Op de toren stond Mariette
één van de jagers schoot in haar
tet
| |
[pagina D20]
| |
‘Oei’, zei Mariette, ‘een kogel in
mijn tet’.
Pief, poef, paf
en jij bent af.
Alliteraties, herhalingen, allerlei rijmen, klankrijke en pikante woordkeuze karakteriseren de rijmpjes, die zich naar gelang van de participanten gemakkelijk lenen tot variaties. Het tweede rijmpje varieert als volgt:
Lowie ... in z'n pie
hond ... in z'n kont
Degros ... in z'n bos
Bij de eigenlijke spelbegeleidende of spelsturende liederen krioelt het van leuke vondsten, waaraan de kinderen stiekem veel plezier beleven. Over het algemeen zijn die liedjes wat langer, sommige worden gedialogeerd en meestal zijn ze terug te brengen tot een kort verhaaltje. Vaste ingrediënten zijn: woorden die refereren aan liefde/erotiek (naar bed gaan, een zoentje geven, billen, fuck), modern taalgebruik (T-shirt, spijkerbroek, Coca/Pepsi Cola, homofiel) of puur klankspel. Vooral de klapspelliedjes of handenklapspelletjes munten uit door sonore nonsens. Parodieën zijn liederen die teruggaan op bekende schlagertjes of andere liedvormen, maar die de kinderen for the fun aanpassen. Dat ze hierbij soms bijzonder inventief, taboe-door-brekend en waardenontluisterend te werk gaan, illustreren de volgende voorbeelden:
Ik ben Lola, witte Lola,
witte Lola uit de stripteasebar.
Groene lippen, paarse nylons
en een massa stinkend haar.
Zie ginds komt de stoomboot uit
Spanje weer aan.
Sinterklaas drukt op het knopje
en vliegt naar de maan.
Hij komt terug naar beneden
met twee gebroken tenen.
Hij gaat terug naar boven
met twee blauwe ogen.
Hij komt terug naar beneden
in stukjes gesneden.

■ ■ ■

• [Opdrachten]:
- a) Klopt elk van deze uitspraken met de tekst over kinderrijmpjes? Antwoord met ja of nee en citeer letterlijk de woorden uit de tekst die de doorslag geven: (i) de spelbegeleidende liedjes zijn over het algemeen korter dan de rijmpjes; (ii) vooral de klapspelliedjes vallen op door sonore nonsens; (iii) parodieën gaan terug op bekende schlagertjes of andere liedvormen.
- b) Schrijf het vervolg van de tekst over kinderrijmpjes, vanaf de regel waarmee die eindigt.

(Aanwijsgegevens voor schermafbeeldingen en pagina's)
■ ■ ■

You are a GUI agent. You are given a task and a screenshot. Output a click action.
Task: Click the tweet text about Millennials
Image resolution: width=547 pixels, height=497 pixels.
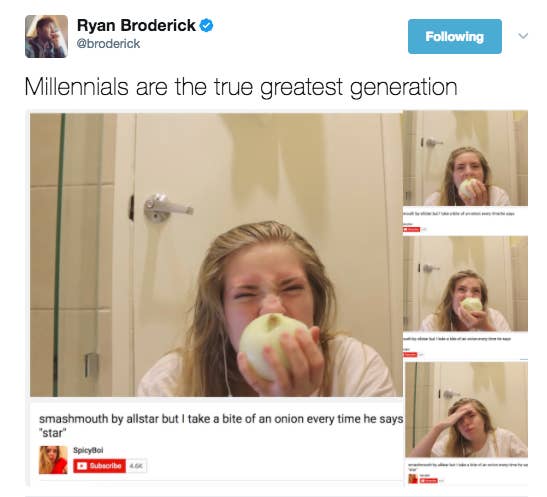coord(241,87)
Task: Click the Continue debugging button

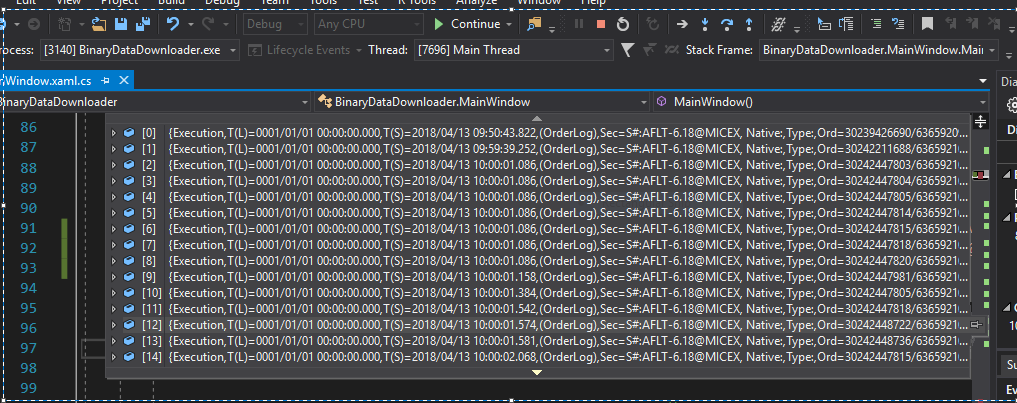Action: coord(468,23)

■ ■ ■

• [Antwoorden]:
- a)
(i) Nee: "Over het algemeen zijn die liedjes wat langer"
(ii) Ja: "Vooral de klapspelliedjes of handenklapspelletjes munten uit door sonore nonsens."
(iii) Ja: "Parodieën zijn liederen die teruggaan op bekende schlagertjes of andere liedvormen"

- b)
Spel ‘Witte zwanen, zwarte zwanen’
Een belangrijke opmerking hierbij is dat spelliederen collectief gezongen worden, wat de kinderen de mogelijkheid biedt ongehinderd stoom af te blazen. ‘Stout’ woordgebruik wordt aldus geneutraliseerd, want allen zingen mee. Iedereen is zogezegd medeplichtig, zodat niemand zich moet inhouden of schamen. In zo'n context krijgen bepaalde teksten porno-allure. Men kan dan ook moeilijk geloven dat ze uit kinderbreinen komen. De woordkeuze, de versstructuur, de klankrijkdom, het gebruik van diminutieven, de strakke formulering, het rijmschema laten er echter geen twijfel over bestaan dat ook het laatste voorbeeld tot de moderne muzikale kindercultuur behoort:
We gaan met zijn allen naar Afrika
We hangen aan de ballen van een gorilla
We zuigen aan de tetten van een negerin,
want daar zitten veel vitamientjes in.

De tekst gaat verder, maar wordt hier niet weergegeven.